Argonne National Laboratory

Writing a General Audience Abstract
“[The scientist] must help in educating the public, in the broad sense, and this means first educating himself, not only in science but in regard to the great issues confronting mankind today.” —Hermann Joseph Muller, Nobel Laureate

Communication between scientific and non-scientific communities helps foster public trust in the sciences, minimize the spread of misinformation, and inspire future generations. From a practical standpoint, scientists who make their work more visible improve their chances of receiving funding, finding volunteers for human studies, and gaining support for projects that require community approval. Communication also helps general audiences become more informed decisionmakers and better equipped to determine what is true and what is not true when evaluating the vast amount of scientific information available today.

While scientists have much to gain from speaking to nonscientists, they have gained notoriety as poor communicators among nonscientific audiences. Common critiques include speaking or writing with (1) excessive jargon and (2) unnessary details. To avoid these errors, special attention to language and practice in writing for different audiences is needed.
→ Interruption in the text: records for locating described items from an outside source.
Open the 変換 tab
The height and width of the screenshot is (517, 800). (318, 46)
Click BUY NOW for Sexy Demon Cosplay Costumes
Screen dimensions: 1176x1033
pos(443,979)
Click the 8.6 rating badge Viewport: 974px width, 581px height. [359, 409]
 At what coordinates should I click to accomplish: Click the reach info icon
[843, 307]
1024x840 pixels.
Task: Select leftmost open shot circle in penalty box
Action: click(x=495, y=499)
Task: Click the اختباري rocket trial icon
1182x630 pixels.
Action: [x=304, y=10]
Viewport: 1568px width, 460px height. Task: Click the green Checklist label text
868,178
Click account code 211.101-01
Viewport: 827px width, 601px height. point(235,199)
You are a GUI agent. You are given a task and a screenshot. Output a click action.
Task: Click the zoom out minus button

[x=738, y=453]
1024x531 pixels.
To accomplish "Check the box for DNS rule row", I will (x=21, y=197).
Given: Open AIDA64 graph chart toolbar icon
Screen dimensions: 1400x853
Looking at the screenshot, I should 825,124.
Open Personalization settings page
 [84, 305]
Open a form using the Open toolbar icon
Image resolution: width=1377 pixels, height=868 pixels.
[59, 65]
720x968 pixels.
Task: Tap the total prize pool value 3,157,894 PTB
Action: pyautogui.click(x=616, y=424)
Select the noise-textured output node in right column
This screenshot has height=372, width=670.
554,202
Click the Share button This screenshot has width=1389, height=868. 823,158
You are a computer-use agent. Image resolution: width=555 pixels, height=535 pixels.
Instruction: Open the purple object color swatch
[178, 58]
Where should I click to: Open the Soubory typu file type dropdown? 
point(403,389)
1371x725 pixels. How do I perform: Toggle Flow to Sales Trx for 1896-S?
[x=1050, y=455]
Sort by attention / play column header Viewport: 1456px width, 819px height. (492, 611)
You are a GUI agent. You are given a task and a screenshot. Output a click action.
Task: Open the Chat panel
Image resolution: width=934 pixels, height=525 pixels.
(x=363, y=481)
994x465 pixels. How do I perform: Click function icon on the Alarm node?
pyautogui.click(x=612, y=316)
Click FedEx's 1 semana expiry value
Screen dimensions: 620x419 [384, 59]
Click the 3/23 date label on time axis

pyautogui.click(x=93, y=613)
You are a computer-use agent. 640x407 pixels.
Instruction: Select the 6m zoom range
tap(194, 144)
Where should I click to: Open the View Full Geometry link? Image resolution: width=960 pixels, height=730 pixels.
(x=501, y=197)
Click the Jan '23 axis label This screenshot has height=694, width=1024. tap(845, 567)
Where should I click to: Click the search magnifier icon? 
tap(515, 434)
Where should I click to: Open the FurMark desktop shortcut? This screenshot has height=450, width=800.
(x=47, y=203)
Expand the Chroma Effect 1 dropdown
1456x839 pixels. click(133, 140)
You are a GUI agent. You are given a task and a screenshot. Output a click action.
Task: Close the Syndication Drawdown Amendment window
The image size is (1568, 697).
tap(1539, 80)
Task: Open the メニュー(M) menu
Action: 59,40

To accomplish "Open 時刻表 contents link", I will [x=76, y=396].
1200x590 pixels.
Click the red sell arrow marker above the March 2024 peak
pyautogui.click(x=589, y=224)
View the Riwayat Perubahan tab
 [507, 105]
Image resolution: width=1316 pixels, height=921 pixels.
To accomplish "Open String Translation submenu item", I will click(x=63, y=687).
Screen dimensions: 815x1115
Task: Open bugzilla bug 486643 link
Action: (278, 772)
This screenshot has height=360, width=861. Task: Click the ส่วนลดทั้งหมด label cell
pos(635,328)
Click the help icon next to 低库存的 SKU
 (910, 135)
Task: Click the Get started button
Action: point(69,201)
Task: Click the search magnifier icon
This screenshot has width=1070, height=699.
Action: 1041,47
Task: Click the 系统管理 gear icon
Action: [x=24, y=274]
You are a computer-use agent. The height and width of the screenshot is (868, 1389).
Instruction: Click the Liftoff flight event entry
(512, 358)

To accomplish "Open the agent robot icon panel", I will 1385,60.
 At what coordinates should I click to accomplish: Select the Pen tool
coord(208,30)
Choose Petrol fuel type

Three Rules for Writing to Nonspecialists

1. Avoid jargon

Jargon refers to the specialized language that is unique to a specific technical field. Because jargon is only common to a specialized audience, filling your writing with jargon excludes, rather than includes, general audience members from accessing the information. Instead, keep it simple. When speaking with nonspecialists use plain language wherever possible, and when a technical term is needed, always explain the term using language that your audience can understand.

2. Use values readers can conceptualize

When you use a single value to describe or explain a concept, it’s likely that fellow scientists in your field will understand its significance. But what if you were to speak the same way to a nonspecialist? Well a likely response would be “What does that number mean? Is it big, is it small, is it significant, and how do we know this?” Because nonspecialists are not familiar with the common values and measurements used in specialized fields, it is crucial that you provide them with a reference point or a source of comparison when using numbers.

One way to explain the significance of a value is to use a graphic to illustrate meaning. This is especially useful when trying to describe a value referring to scale. Graphics that explain scale often depict the image of the object of interest  next to an image of a common object, one that people can already estimate the size of, like a penny, a pencil, or a human thumb. By providing a source of comparison, numerical values become more meaningful to readers.

 3. Explain the signficiance of your work early on

Hearing exactly how you went about your experiment means nothing to a general audience if they can’t understand why you did it in the first place! So take the time to explain why you prusued your study (the beginning of your story) and the relevance of your findings (the end of your story) very early on. The middle part, where you explain your experimental steps, is important to explain for context, but the minute details of this section are more relevant to a specialist audience.

SULI General Audience Abstract

The following is adapted from the DOE SULI Program Deliverables Requirements and Guidelines. It is written for participants in the Science Undergraduate Laboratory Internship program.

As a SULI intern, you have the opportunity to practice communicating with a general audience by writing a 300-word general audience abstract summarizing your internship experience. The abstract must be submitted prior to the end of your appointment and as directed by your lab.

The DOE guidelines state that the general audience abstract should be written for the typical Scientific American reader. Given that 45% of Scientific American readers are business leaders, another 21% are policy makers, 14% are educators, and only 5% are researchers - according to Editor in Chief Mariette DiChristina - your job is to summarize your research activities using language that all these different groups can understand.

Your 300-word summary should:

  • Be double-spaced
  • Have a title (unique from the title of your science report)
  • Highlight your research accomplishment(s)
  • Explain the relevance of your activities to the Department of Energy programmatic or mission
  • Define the institutional setting
  • Generally discuss activities, outcomes, impacts, lessons learned, and professional growth and development resulting from your appointment

Tips for writing a general audience abstract

 

  • Read Scientific American or similar popular science magazines. Find stories related to your field of work and analyze the language and level of detail authors use to explain complex concepts. Try to adopt a similar approach in your own writing.

 

  • Read your work to someone who is a part of your target audience, like friends outside your field. Make note of the questions they have, the things that confused them, the terms they do not understand, and make changes to your abstract accordingly

 

  • Clearly explain how your work adds to human knowledge and/or relates to experiences we all share. Incorporate this information into your abstract. Writing that has a human component—something that connects to the knowledge and experiences of everyday people—is more likely to capture the interest of a general audience.